▶ [DOCUMENT EXCERPT]
Her research examines how individuals pursue self-esteem through success in specific life domains and how this pursuit affects other needs such as learning, relationships, self-regulation, and mental and physical health. Crocker has also explored how self-esteem influences a person's ability to receive criticism, as well as how self-worth shapes goals and motivation. While acknowledging potential benefits of pursuing self-esteem, she emphasizes the costs, suggesting that individuals are often unaware of the negative effects. She has argued that optimal self-esteem may only be possible when the pursuit of self-esteem is absent. She further proposed that goals based on intrinsic values, rather than external validation, foster motivation that supports achievement without harmful costs.

Applications of Crocker's research include studies on depressive symptoms and alcohol use among college students. One study assessed first-year students at the beginning of the academic year and again during the second semester, finding that those who pursued self-esteem based on external contingencies (such as appearance, competition, and approval from others) were more likely to develop depressive symptoms. According to this research, low self-esteem was not the cause of depression but rather a significant symptom associated with it. Another study examined alcohol use and found that while low self-esteem did not predict drinking behavior, contingencies of self-worth tied to internal validation (such as family support, virtue, and religious faith) did predict alcohol use.

More recently, Crocker has studied egosystem and ecosystem goals and their effects on achievement, support, responsiveness, and mental health, including stress, anxiety, and depression. Egosystem goals focus on individual needs and desires, while ecosystem goals emphasize connections with others. Crocker found that ecosystem goals improved intergroup relations by fostering support, understanding, and communication skills, whereas egosystem goals often led to destructive interactions. Her current research examines how interpersonal goals shape physiological processes and influence relationships, including cross-race interactions.

=== Interpersonal goals ===
Crocker has also focused on the relationship between self-image and interpersonal goals, which are goals directed toward attaining, maintaining, or avoiding specific outcomes for a partner or a relationship, such as helping, maintaining closeness, or avoiding rejection. She distinguishes between two outlooks: a narrowly self-interested egosystem perspective and a broader ecosystem perspective.

▶ [RECORDS SUPPLIED]
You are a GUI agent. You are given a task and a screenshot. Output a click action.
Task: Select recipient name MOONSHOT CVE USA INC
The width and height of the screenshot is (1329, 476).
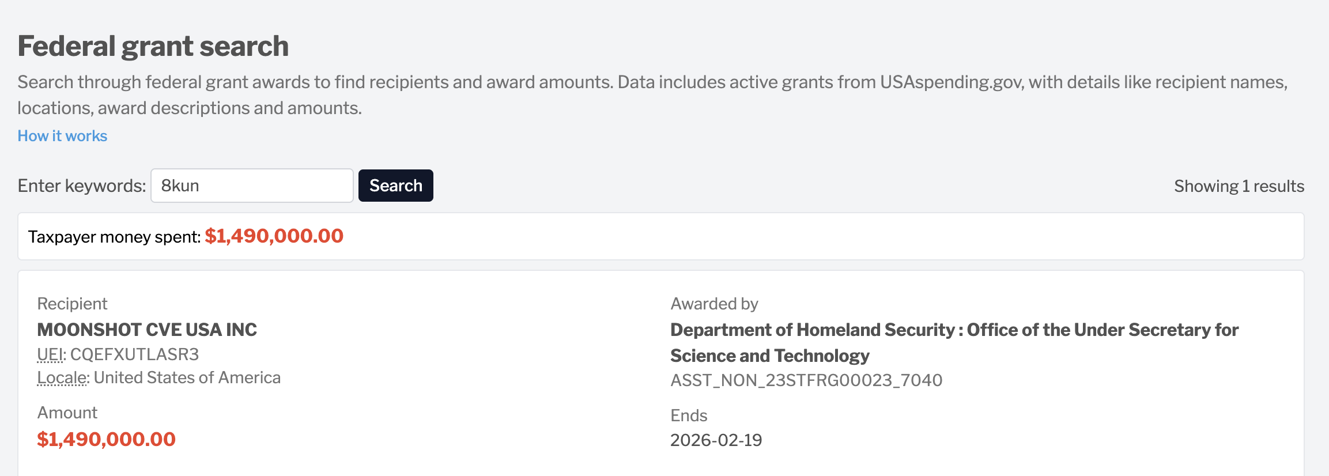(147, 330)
* * *
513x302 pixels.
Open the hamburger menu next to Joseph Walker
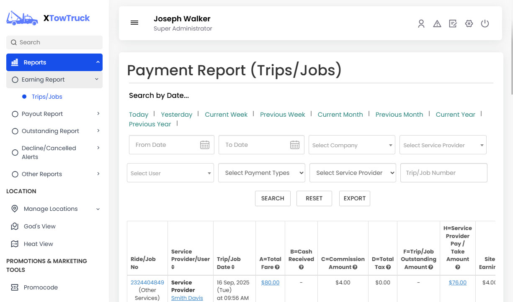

▶ [WORK ORDER]
In the text about Crocker's research, take the part starting at "Her research examines" and ending at "without harmful costs." and give it again with "individuals" swapped for "people".

▶ [OUTPUT BELOW]
Her research examines how people pursue self-esteem through success in specific life domains and how this pursuit affects other needs such as learning, relationships, self-regulation, and mental and physical health. Crocker has also explored how self-esteem influences a person's ability to receive criticism, as well as how self-worth shapes goals and motivation. While acknowledging potential benefits of pursuing self-esteem, she emphasizes the costs, suggesting that people are often unaware of the negative effects. She has argued that optimal self-esteem may only be possible when the pursuit of self-esteem is absent. She further proposed that goals based on intrinsic values, rather than external validation, foster motivation that supports achievement without harmful costs.